Thank you for the information. Sounds complicated so I think I will just go for the regular front suspension unit.
I'm not sure what a regular front suspension unit is on a non-tilting tadpole trike let alone a tilting one. Suspending tadpole front wheels is difficult at best and going to make matters worse at worst. You can utilise sliding kingpins like this...
Or if you feel adventurous like this..
This has the advantage of simplicity but the drawback of slop in the fixing of the wheel with the simpler of the systems as very few joint systems are designed to slide in that manner. You need a strong sliding component to take the stress. The worry is the wheel juddering under stress. If you go this way then have the axle above the chassis as the top picture. Placing it under means the exposed non supported kingpin to axle mount length length is at a maximum meaning extra stress. Above, as per the picture, keeps the extended part of the kingpin in the lower stress role of suspension tie-in only. Suspension sag will eliminate some of that advantage but not all by any means.
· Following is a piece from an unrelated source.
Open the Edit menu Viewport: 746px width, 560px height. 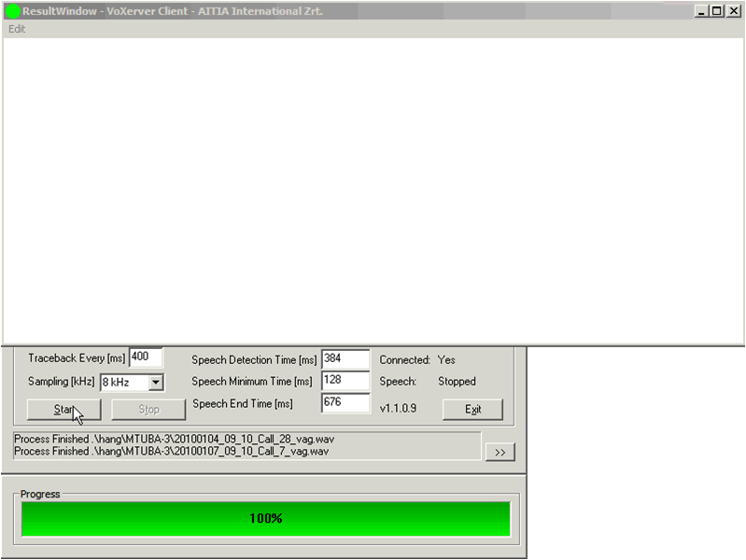pos(17,29)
There is what may be termed standard wishbone suspension.
Advantages are good control of the wheels and can be designed to have no bump steer. Disadvantages are extra fabrication and needs planning to clear heels and chain runs etc.
Then there's Macpherson strut.
Advantage is good control. Downsides are weight and strain on chassis design. Note the size of the chassis to the top of the strut.
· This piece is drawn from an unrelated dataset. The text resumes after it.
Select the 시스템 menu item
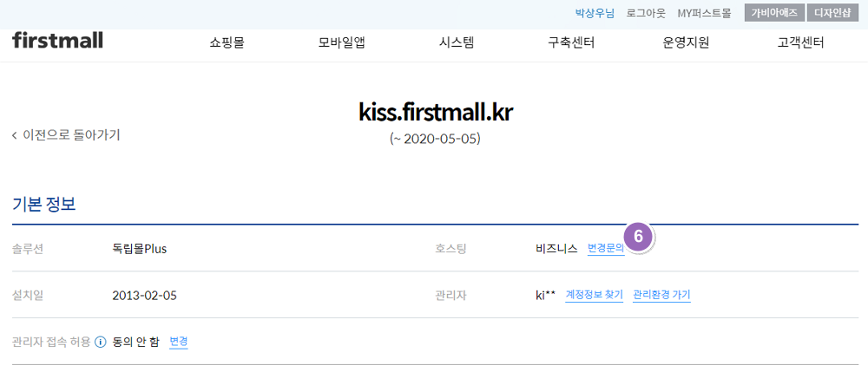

One of the best front suspension systems IMO is composite leaf.
Simple and elegant. Difficult to get the correct rate without trial and error.
One of the big downsides to any suspension is the steering arms. The arms have to move to accommodate the wheel movement. This ideally needs a pivot in the steering arm in direct alignment with the pivot of the suspension so as to not lengthen or shorten the arm length required as the wheel moves. This generally means lots of linkages so complex and expensive. Failure to do this leads to bump steer. This starts to get awkward to plan and build on a non-tilter. Add tilting into the equation and your list of design necessities gets longer. You find a solution to the problem only to find you then have no acceptable route for the chain or similarly two components wanting the same space under differing conditions (a steering draglink is particularly an issue of wanting space it can't have). It also means the rod ends need a LOT of extra articulation to accommodate all this extra movement. Running out of a rod end's movement arc is going to end in disaster. I had to utilise special spacers to maximise rod end articulation. It can be done but you need to plan carefully and/or have an ability to envisage the whole system in your head as it moves.
Another drawback of any type of front suspension on a non-tilter is it encourages the trike to lean out in a turn so keeping the suspension movement small is desirable. Tilters do not suffer this issue. Pretty much any suspension system can be utilised with a tilter but expect issues to arise with regard to everything moving as it needs to. Use rod ends with thin casings and alignment spacers to maximise articulation and unless you can overcome every design issue to get perfect geometry at all lean angles and steering inputs expect performance to suffer due to those compromises. It was the compromises that cost my mk2 tilter it's place and it has since been recycled as a result. The non-suspended mk3 is a vastly better machine.